> [Dataset entries]:
┌────────
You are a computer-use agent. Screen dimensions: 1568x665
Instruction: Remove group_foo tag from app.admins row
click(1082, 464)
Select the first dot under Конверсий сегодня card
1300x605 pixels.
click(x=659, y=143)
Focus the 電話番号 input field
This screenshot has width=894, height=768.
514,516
└────────
> [PROMPT]:
Nothing in the data above may be skipped; repeat it all exactly.

> [TASK RESULT]:
You are a computer-use agent. Screen dimensions: 1568x665
Instruction: Remove group_foo tag from app.admins row
click(1082, 464)
Select the first dot under Конверсий сегодня card
1300x605 pixels.
click(x=659, y=143)
Focus the 電話番号 input field
This screenshot has width=894, height=768.
514,516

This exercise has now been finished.